##### Provided passage

Terrance warms up the ol’ Natitude machine. (Washington Post)

If you were to pick the song that symbolized D.C. sports the most, “Hail to the Redskins” would be the answer from almost anyone. Just not me.

As D.C. counts down the days until the 2014 Draft, where the Redskins have lost their first-round pick, again to the Rams, still owing them for the R.G.3 trade, and will in all likelihood, if history repeats itself, go away from the idea they need to pick a pass defense or an offensive line. But we don’t care – who doesn’t love the Redskins in this city, and consider the Spring and Summer “The dark months”? No matter how good the Caps, Wizards and Nats are, most Washingtonians have a little thought in the back of their head,  “This is our year – this is the year the Redskins win it all”. While we’ve had that thought many times, the closest we’ve ever gotten (this century) is two first round playoff losses to Seattle.

I understand the longing for a possible championship team. However, that team is already here. That team is the Washington Nationals.

As pitchers and catchers report this thursday, the disappointment that was the 2013 season is no longer in the heads of Nats fans. The boys of summer are heading down to Viera, Florida as we read, and hope is full in our hearts. But this isn’t like saying that the Redskins are going to win the Super Bowl this year, just because of a winning record. The Nats have every single piece ready and waiting – there is no hole visible in the roster. They proved two years ago that they have the potential to go, and to win the World Series. After a humbling experience last year, I believe this year, they can have the season everybody expects of them.

But this isn’t the problem. The problem does not lie in new manager Matt Williams or in twenty one year old left fielder Bryce Harper. No, we are the problem.

##########
##### Material provided

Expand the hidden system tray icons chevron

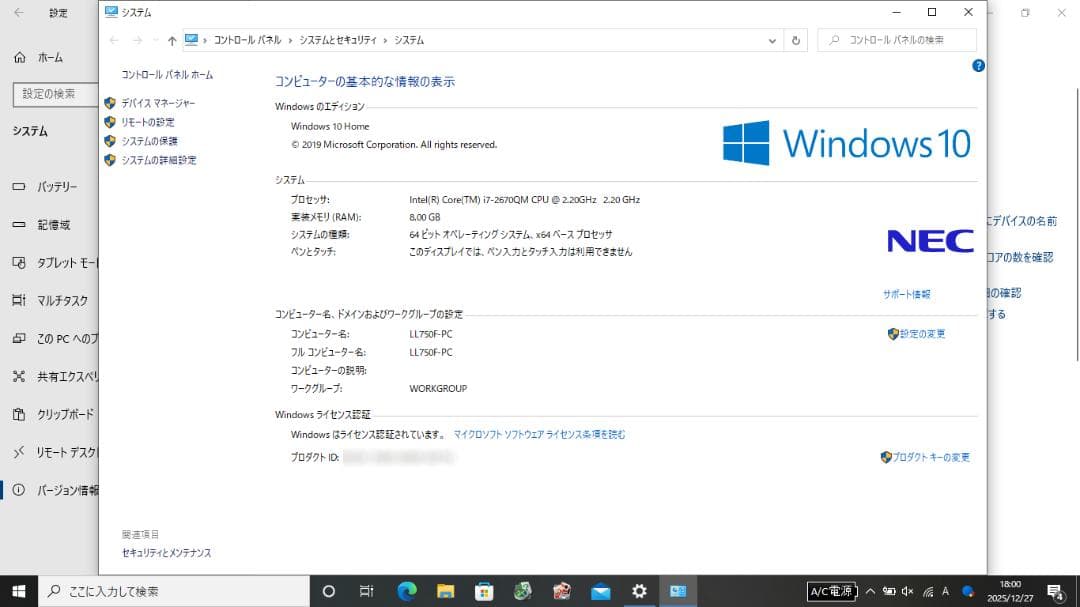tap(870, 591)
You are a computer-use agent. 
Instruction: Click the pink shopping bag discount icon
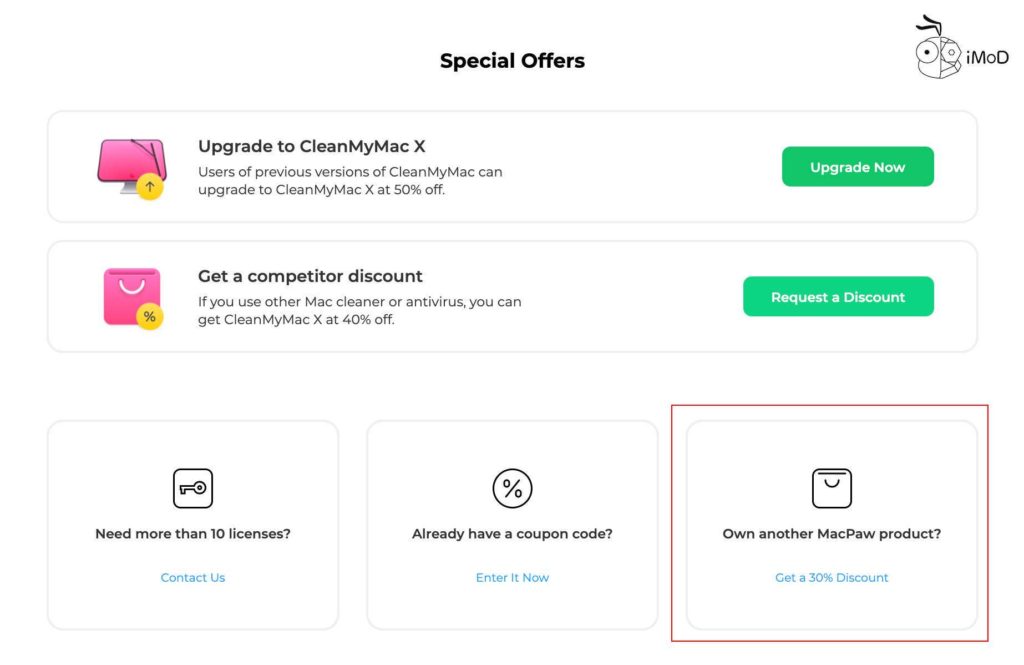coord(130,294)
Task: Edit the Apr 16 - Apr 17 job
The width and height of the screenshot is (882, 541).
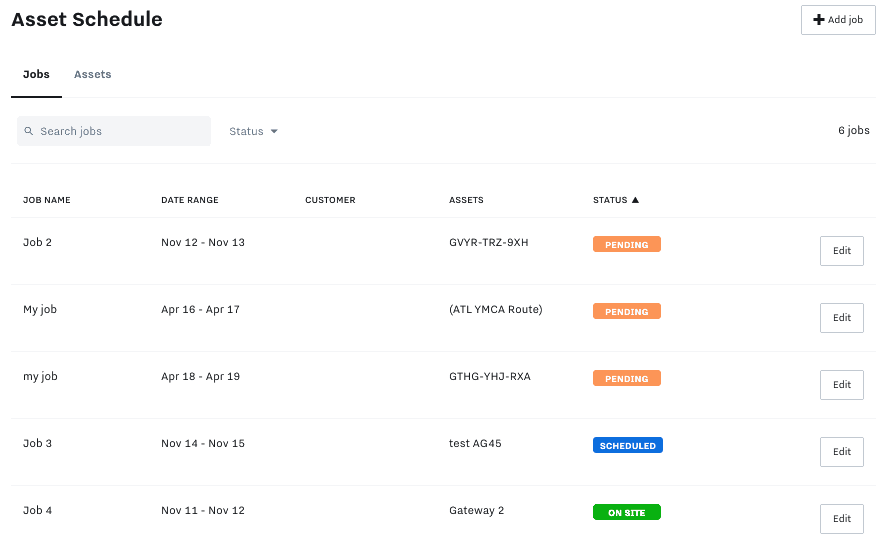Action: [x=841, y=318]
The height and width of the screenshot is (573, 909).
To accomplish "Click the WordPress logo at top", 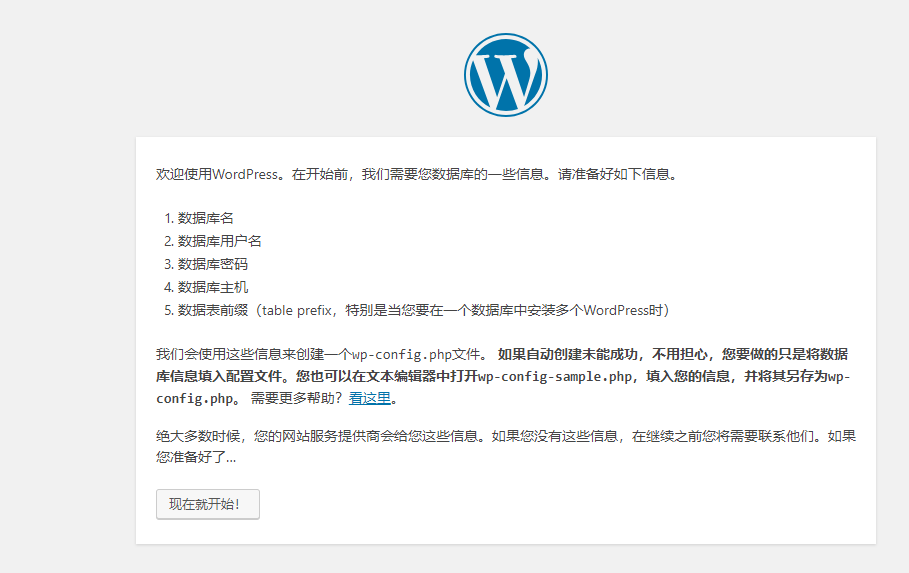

##########
##### Material provided

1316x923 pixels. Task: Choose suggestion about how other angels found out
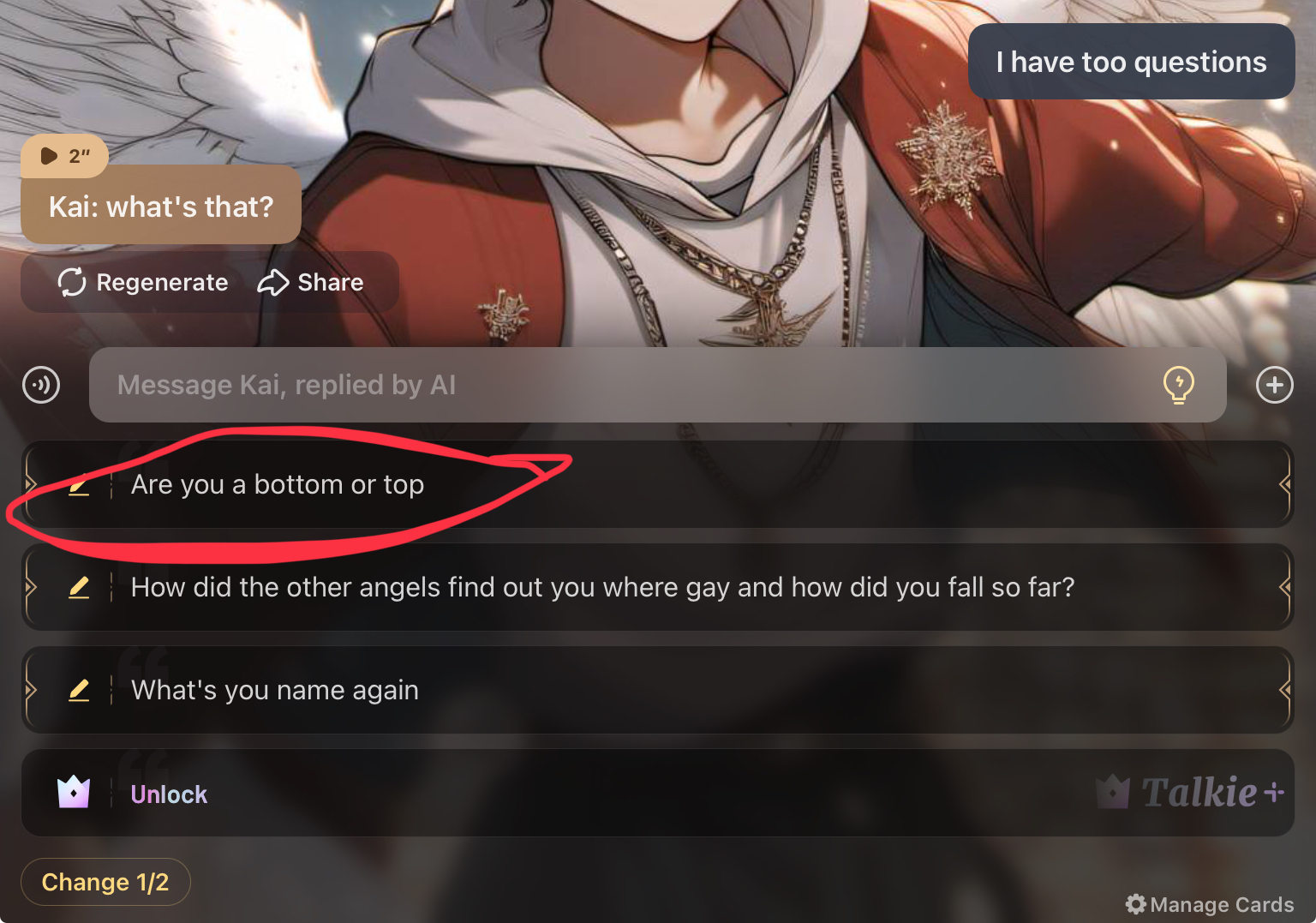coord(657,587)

##########
##### Material provided

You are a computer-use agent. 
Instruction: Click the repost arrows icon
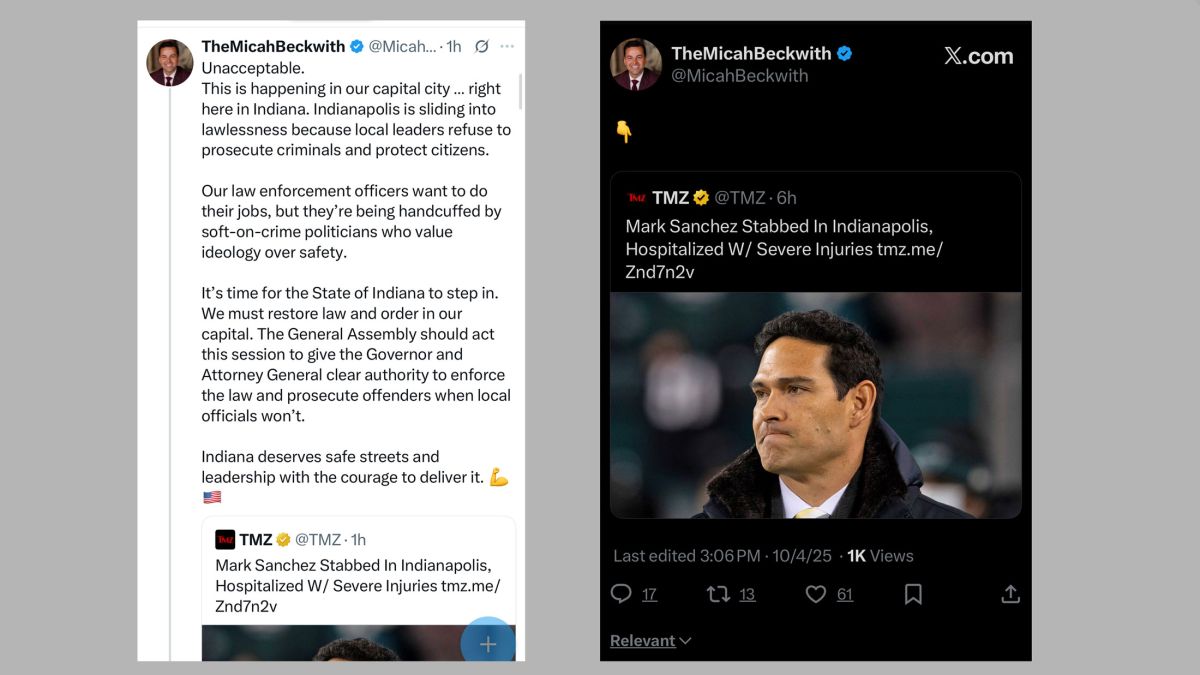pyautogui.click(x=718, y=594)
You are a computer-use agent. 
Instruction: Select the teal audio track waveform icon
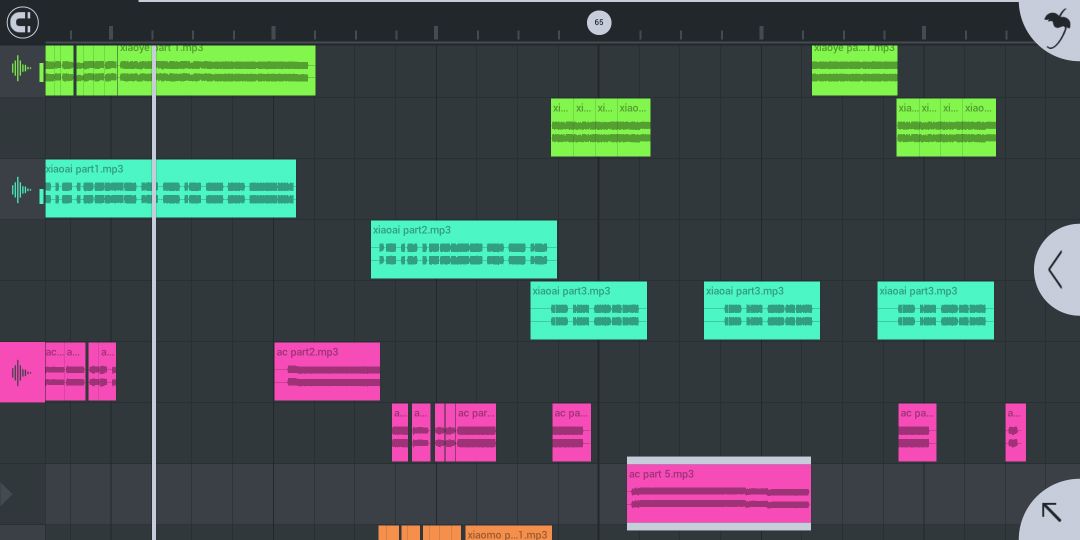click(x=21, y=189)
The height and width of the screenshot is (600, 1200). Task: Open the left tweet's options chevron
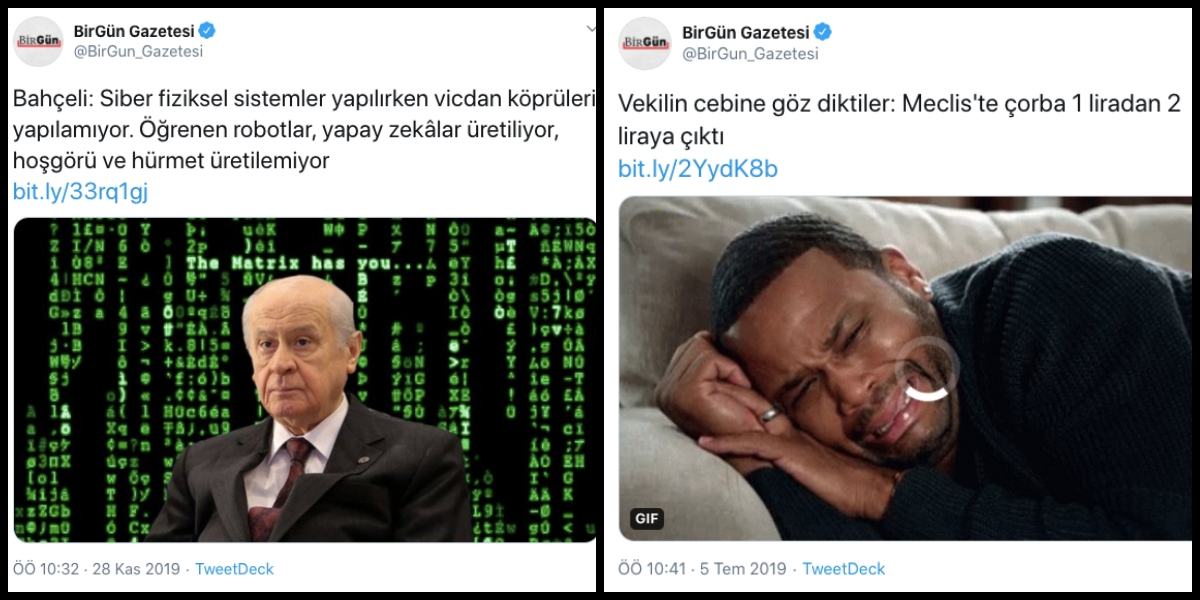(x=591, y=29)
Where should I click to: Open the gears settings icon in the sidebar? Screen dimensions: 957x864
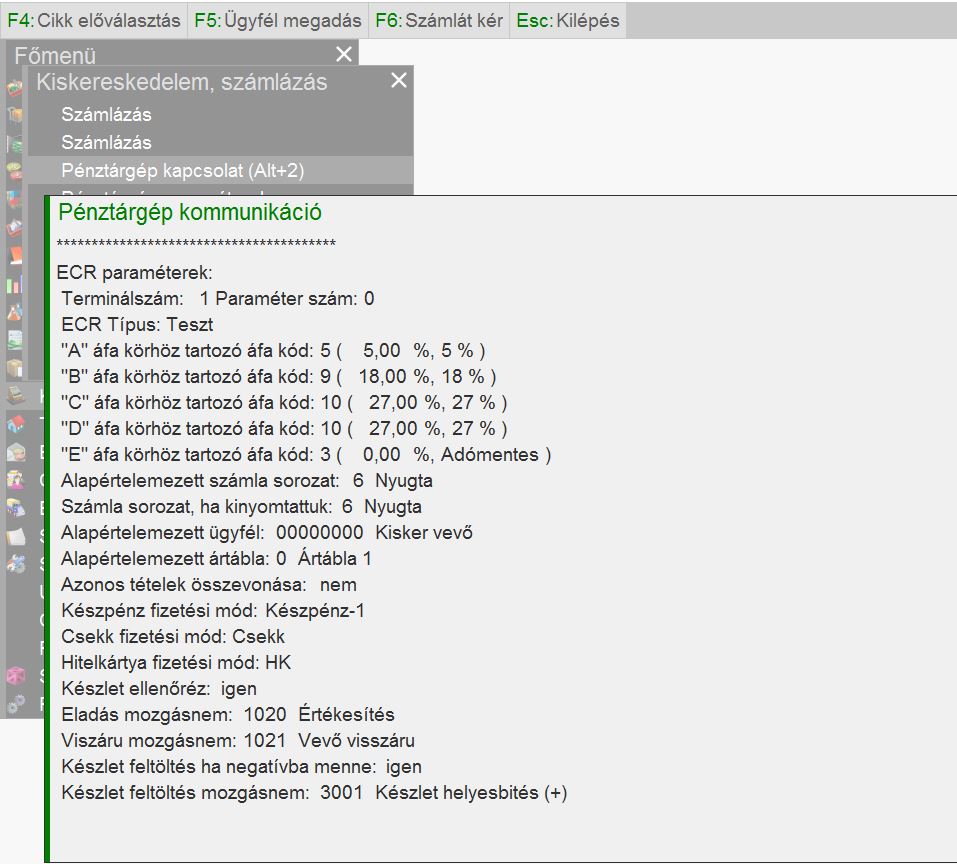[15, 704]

##########

§ What you will do
[1] Answer these from the column on the Nationals:
(a) Which team has the Redskins' first-round pick in the 2014 Draft?
(b) To what town are the Nationals players heading?
(c) Who is named as the new manager?
[2] Reproduce the column on the Nationals from "If you were" up to and including "losses to Seattle.".

§ Solutions to the problems
[1]
(a) The Rams
(b) Viera, Florida
(c) Matt Williams

[2]
If you were to pick the song that symbolized D.C. sports the most, “Hail to the Redskins” would be the answer from almost anyone. Just not me.

As D.C. counts down the days until the 2014 Draft, where the Redskins have lost their first-round pick, again to the Rams, still owing them for the R.G.3 trade, and will in all likelihood, if history repeats itself, go away from the idea they need to pick a pass defense or an offensive line. But we don’t care – who doesn’t love the Redskins in this city, and consider the Spring and Summer “The dark months”? No matter how good the Caps, Wizards and Nats are, most Washingtonians have a little thought in the back of their head,  “This is our year – this is the year the Redskins win it all”. While we’ve had that thought many times, the closest we’ve ever gotten (this century) is two first round playoff losses to Seattle.